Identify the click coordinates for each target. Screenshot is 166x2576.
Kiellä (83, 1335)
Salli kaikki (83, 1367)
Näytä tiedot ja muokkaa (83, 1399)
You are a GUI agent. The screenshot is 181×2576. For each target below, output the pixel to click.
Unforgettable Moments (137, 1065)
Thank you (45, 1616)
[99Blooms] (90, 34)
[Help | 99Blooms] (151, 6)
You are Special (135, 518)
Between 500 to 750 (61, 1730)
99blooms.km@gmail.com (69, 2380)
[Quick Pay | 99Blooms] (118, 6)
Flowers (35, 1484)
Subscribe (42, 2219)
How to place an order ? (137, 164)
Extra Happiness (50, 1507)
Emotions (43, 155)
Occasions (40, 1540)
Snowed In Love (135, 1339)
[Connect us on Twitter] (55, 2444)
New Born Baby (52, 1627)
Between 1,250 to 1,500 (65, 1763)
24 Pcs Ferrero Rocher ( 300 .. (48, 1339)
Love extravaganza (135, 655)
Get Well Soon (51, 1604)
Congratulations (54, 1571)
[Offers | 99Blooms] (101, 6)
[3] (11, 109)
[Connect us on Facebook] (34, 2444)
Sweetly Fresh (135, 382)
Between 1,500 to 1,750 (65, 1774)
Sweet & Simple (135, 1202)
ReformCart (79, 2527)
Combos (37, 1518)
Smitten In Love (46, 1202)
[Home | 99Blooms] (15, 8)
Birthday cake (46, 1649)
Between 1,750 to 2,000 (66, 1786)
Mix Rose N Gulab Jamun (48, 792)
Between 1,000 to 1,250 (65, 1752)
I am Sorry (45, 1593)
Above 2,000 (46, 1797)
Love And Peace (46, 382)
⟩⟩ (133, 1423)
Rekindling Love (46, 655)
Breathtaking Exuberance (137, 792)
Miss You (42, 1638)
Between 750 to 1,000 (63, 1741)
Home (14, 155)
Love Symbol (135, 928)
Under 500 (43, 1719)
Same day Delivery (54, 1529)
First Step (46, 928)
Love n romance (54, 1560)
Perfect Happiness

_What to produce_. Copy nothing beyond the line containing "[Help | 99Blooms] (151, 6)". Transcribe exactly from the first line of the entries down to that line, inclusive.

_Answer to this problem_.
Identify the click coordinates for each target. Screenshot is 166x2576.
Kiellä (83, 1335)
Salli kaikki (83, 1367)
Näytä tiedot ja muokkaa (83, 1399)
You are a GUI agent. The screenshot is 181×2576. For each target below, output the pixel to click.
Unforgettable Moments (137, 1065)
Thank you (45, 1616)
[99Blooms] (90, 34)
[Help | 99Blooms] (151, 6)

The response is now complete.